Teichmller Theory And Applications To Geometry Topology And Dynamics Volume 3 Manifolds That Fiber Over The Circle John Hamal Hubbard by John Hamal Hubbard 9781943863013, 1943863016 instant download after payment.

The first chapter concerns hyperbolic geometry and Kleinian groups. Topics include Jørgensen's inequality, the Margulis lemma, algebraic and especially geometric limits with both the Chabauty and the Thurston-Gromov approaches, the Klein-Maskit combination theorems, the Poincaré polyhedron theorem, and geometrically finite Kleinian groups.

The second chapter covers rigidity theorems: Ahlfors, McMullen, and Mostow. Verifying that quasi-Fuchsian groups satisfy the hypothesis of the McMullen rigidity theorem is a long and beautiful trip through laminations and pleated surfaces.

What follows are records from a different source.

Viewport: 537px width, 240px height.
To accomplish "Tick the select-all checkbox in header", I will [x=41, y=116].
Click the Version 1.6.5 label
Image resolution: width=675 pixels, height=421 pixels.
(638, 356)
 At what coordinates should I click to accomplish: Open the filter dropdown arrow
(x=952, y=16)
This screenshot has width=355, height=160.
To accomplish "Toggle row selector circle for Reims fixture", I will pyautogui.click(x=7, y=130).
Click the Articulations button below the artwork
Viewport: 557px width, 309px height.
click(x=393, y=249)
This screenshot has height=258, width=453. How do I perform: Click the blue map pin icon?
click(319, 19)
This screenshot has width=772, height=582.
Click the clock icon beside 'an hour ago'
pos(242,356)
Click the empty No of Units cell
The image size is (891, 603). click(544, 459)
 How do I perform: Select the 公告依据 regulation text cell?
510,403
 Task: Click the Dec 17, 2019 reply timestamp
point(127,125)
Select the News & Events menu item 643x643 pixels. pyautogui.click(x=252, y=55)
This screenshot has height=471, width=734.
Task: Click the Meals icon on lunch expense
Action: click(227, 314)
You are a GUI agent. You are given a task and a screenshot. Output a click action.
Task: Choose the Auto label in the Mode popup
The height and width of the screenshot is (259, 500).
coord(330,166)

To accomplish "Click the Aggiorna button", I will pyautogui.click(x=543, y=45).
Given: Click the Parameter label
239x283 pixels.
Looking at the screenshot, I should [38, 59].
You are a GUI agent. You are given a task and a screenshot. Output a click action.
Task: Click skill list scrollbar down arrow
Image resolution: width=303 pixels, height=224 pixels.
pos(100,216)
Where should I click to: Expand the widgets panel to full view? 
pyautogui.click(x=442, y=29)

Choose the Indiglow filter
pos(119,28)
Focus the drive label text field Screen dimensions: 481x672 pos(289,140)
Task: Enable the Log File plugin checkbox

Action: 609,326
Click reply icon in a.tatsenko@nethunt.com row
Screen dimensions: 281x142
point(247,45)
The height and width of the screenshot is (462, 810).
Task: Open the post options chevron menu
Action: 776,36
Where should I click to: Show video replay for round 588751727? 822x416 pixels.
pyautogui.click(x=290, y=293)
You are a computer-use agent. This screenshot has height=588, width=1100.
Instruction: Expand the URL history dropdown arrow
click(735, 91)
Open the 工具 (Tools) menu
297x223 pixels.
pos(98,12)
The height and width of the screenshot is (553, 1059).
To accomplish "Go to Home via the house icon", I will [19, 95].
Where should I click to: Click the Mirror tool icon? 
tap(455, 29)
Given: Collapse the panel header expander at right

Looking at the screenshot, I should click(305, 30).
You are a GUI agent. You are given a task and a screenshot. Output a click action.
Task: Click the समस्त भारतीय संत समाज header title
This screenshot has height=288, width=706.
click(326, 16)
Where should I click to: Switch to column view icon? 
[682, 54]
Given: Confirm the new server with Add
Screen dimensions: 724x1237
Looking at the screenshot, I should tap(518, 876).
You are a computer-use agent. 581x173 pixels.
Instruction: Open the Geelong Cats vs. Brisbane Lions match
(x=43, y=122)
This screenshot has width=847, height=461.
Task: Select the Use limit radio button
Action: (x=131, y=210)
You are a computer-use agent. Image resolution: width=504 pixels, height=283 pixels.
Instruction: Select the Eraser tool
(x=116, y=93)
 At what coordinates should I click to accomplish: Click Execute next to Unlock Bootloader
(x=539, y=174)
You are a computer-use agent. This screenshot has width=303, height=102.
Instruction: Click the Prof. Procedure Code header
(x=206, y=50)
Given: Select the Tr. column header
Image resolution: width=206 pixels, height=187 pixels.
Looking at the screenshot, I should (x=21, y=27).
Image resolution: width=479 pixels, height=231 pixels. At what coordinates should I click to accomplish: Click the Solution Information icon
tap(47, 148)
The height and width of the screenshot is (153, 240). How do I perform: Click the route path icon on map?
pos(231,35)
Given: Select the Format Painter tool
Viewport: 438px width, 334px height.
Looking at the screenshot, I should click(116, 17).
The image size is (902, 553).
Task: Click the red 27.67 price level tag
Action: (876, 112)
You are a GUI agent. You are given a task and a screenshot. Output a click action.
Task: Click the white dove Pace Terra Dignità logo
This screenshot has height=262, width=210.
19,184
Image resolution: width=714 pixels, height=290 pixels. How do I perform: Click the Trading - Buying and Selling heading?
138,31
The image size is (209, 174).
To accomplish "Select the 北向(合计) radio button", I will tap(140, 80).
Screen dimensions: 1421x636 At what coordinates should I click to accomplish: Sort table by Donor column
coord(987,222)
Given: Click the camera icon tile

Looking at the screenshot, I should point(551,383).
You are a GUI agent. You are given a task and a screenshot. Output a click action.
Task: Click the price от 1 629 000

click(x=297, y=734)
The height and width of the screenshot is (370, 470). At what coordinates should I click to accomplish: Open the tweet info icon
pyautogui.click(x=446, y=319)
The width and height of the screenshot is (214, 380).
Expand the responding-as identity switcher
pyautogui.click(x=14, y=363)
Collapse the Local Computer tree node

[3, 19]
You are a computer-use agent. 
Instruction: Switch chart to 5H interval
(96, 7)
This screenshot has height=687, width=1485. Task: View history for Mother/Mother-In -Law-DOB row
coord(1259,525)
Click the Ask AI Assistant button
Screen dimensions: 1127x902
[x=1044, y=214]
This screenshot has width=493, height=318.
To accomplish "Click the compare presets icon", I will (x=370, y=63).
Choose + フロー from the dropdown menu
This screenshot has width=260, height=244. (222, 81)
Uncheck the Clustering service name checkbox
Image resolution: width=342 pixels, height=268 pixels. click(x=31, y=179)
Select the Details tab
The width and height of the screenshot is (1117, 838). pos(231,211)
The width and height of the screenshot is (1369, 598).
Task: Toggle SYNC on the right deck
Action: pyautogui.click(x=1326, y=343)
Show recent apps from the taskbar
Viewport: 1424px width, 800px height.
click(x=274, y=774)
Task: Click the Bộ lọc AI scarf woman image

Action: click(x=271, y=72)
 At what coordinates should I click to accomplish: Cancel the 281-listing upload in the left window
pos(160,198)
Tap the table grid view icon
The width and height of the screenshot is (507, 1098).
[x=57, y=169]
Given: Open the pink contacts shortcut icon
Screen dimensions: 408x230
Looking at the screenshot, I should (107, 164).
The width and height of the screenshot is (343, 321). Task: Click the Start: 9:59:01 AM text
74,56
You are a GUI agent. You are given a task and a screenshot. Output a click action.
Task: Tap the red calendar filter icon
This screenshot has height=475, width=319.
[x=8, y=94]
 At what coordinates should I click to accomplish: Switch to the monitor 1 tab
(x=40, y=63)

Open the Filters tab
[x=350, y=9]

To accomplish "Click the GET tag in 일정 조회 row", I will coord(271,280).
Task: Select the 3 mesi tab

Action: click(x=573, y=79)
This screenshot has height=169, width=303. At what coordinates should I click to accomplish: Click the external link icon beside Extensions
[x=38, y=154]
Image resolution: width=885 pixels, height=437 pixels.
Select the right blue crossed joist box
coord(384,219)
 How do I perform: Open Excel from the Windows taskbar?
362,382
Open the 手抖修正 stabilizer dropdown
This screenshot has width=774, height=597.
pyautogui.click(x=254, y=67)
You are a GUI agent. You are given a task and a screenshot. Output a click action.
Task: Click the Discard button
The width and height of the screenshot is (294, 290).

The third chapter proves the main result, visiting on the way the compactness of Bers slices, R-trees, Chiswell functions, Hatcher's construction and Skora's theorem, and the Otal compactness theorem.

The appendices take up 200 pages. Topics include the Nullstellensatz and Selberg's lemma, the relation between the ideal class group and the ends of Bianchi manifolds, the Haudorff dimension (1) of the space of simple geodesics on a hyperbolic surface, period coordinates, the ergodic theorem and Hopf's argument, the volume of strata of quadratic differentials, a minimal measured foliation that is not ergodic, and the Thurston norm and its relation to hyperbolic structures.

You will find a brief introduction to Chapters 11-13 below, along with a sampling of illustrations.